SET TASK –
Could you repeat the records below with each "GUI agent" swapped for "desktop agent" and everything else left as is?

>> Start

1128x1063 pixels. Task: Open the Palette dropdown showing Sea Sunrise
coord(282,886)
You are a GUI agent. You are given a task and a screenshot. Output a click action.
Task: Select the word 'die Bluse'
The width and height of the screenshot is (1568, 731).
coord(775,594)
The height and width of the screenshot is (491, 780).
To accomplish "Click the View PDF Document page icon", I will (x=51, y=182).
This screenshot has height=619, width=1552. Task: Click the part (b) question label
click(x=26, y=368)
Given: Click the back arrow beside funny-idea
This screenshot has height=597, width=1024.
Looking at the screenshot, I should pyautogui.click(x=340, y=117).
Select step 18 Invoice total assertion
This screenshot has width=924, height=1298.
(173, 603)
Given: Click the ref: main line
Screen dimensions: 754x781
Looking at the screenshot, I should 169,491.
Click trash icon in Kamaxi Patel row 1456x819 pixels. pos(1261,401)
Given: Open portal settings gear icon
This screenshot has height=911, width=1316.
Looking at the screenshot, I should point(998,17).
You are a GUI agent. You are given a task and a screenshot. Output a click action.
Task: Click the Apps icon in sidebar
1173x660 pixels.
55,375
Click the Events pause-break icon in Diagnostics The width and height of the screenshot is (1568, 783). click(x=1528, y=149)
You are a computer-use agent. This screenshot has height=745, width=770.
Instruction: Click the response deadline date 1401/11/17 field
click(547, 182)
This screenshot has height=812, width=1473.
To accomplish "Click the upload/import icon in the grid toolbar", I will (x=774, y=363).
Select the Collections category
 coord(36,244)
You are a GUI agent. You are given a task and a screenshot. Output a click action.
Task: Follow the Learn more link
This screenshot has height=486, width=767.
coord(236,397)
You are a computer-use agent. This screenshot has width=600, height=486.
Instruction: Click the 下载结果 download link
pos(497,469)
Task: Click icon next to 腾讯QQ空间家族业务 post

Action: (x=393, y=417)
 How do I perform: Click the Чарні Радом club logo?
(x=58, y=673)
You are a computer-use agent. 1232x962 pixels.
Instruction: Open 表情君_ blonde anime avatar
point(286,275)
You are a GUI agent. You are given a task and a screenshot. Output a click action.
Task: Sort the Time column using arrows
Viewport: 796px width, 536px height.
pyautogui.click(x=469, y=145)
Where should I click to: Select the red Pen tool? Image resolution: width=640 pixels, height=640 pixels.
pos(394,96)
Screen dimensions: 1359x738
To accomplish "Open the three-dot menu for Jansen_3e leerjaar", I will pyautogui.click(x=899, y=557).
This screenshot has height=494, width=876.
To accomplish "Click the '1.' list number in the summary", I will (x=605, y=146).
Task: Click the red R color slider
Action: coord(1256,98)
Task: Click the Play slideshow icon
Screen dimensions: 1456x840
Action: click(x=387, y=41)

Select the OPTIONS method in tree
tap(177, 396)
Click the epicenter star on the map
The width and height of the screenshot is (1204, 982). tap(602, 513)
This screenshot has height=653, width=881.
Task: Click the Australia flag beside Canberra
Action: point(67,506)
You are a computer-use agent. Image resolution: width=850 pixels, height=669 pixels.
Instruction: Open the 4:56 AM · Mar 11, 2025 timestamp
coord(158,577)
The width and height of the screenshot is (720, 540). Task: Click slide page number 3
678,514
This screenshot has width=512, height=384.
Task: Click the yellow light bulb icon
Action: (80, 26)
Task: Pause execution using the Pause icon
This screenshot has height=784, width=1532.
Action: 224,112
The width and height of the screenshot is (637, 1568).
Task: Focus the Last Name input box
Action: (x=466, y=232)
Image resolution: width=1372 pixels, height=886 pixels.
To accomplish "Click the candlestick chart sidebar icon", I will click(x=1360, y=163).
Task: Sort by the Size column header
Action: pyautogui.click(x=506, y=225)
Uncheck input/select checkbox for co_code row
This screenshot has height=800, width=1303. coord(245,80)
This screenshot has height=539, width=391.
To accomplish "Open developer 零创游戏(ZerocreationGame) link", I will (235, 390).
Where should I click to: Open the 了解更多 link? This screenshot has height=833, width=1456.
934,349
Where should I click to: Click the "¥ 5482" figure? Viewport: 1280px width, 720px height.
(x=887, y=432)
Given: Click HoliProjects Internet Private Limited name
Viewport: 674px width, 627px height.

>> End

EXERCISE ANSWER –
1128x1063 pixels. Task: Open the Palette dropdown showing Sea Sunrise
coord(282,886)
You are a desktop agent. You are given a task and a screenshot. Output a click action.
Task: Select the word 'die Bluse'
The width and height of the screenshot is (1568, 731).
coord(775,594)
The height and width of the screenshot is (491, 780).
To accomplish "Click the View PDF Document page icon", I will (x=51, y=182).
This screenshot has height=619, width=1552. Task: Click the part (b) question label
click(x=26, y=368)
Given: Click the back arrow beside funny-idea
This screenshot has height=597, width=1024.
Looking at the screenshot, I should pyautogui.click(x=340, y=117).
Select step 18 Invoice total assertion
This screenshot has width=924, height=1298.
(173, 603)
Given: Click the ref: main line
Screen dimensions: 754x781
Looking at the screenshot, I should 169,491.
Click trash icon in Kamaxi Patel row 1456x819 pixels. pos(1261,401)
Given: Open portal settings gear icon
This screenshot has height=911, width=1316.
Looking at the screenshot, I should point(998,17).
You are a desktop agent. You are given a task and a screenshot. Output a click action.
Task: Click the Apps icon in sidebar
1173x660 pixels.
55,375
Click the Events pause-break icon in Diagnostics The width and height of the screenshot is (1568, 783). click(x=1528, y=149)
You are a computer-use agent. This screenshot has height=745, width=770.
Instruction: Click the response deadline date 1401/11/17 field
click(547, 182)
This screenshot has height=812, width=1473.
To accomplish "Click the upload/import icon in the grid toolbar", I will (x=774, y=363).
Select the Collections category
 coord(36,244)
You are a desktop agent. You are given a task and a screenshot. Output a click action.
Task: Follow the Learn more link
This screenshot has height=486, width=767.
coord(236,397)
You are a computer-use agent. This screenshot has width=600, height=486.
Instruction: Click the 下载结果 download link
pos(497,469)
Task: Click icon next to 腾讯QQ空间家族业务 post

Action: (x=393, y=417)
 How do I perform: Click the Чарні Радом club logo?
(x=58, y=673)
You are a computer-use agent. 1232x962 pixels.
Instruction: Open 表情君_ blonde anime avatar
point(286,275)
You are a desktop agent. You are given a task and a screenshot. Output a click action.
Task: Sort the Time column using arrows
Viewport: 796px width, 536px height.
pyautogui.click(x=469, y=145)
Where should I click to: Select the red Pen tool? Image resolution: width=640 pixels, height=640 pixels.
pos(394,96)
Screen dimensions: 1359x738
To accomplish "Open the three-dot menu for Jansen_3e leerjaar", I will pyautogui.click(x=899, y=557).
This screenshot has height=494, width=876.
To accomplish "Click the '1.' list number in the summary", I will (x=605, y=146).
Task: Click the red R color slider
Action: coord(1256,98)
Task: Click the Play slideshow icon
Screen dimensions: 1456x840
Action: click(x=387, y=41)

Select the OPTIONS method in tree
tap(177, 396)
Click the epicenter star on the map
The width and height of the screenshot is (1204, 982). tap(602, 513)
This screenshot has height=653, width=881.
Task: Click the Australia flag beside Canberra
Action: point(67,506)
You are a computer-use agent. Image resolution: width=850 pixels, height=669 pixels.
Instruction: Open the 4:56 AM · Mar 11, 2025 timestamp
coord(158,577)
The width and height of the screenshot is (720, 540). Task: Click slide page number 3
678,514
This screenshot has width=512, height=384.
Task: Click the yellow light bulb icon
Action: (80, 26)
Task: Pause execution using the Pause icon
This screenshot has height=784, width=1532.
Action: 224,112
The width and height of the screenshot is (637, 1568).
Task: Focus the Last Name input box
Action: (x=466, y=232)
Image resolution: width=1372 pixels, height=886 pixels.
To accomplish "Click the candlestick chart sidebar icon", I will click(x=1360, y=163).
Task: Sort by the Size column header
Action: pyautogui.click(x=506, y=225)
Uncheck input/select checkbox for co_code row
This screenshot has height=800, width=1303. coord(245,80)
This screenshot has height=539, width=391.
To accomplish "Open developer 零创游戏(ZerocreationGame) link", I will (235, 390).
Where should I click to: Open the 了解更多 link? This screenshot has height=833, width=1456.
934,349
Where should I click to: Click the "¥ 5482" figure? Viewport: 1280px width, 720px height.
(x=887, y=432)
Given: Click HoliProjects Internet Private Limited name
Viewport: 674px width, 627px height.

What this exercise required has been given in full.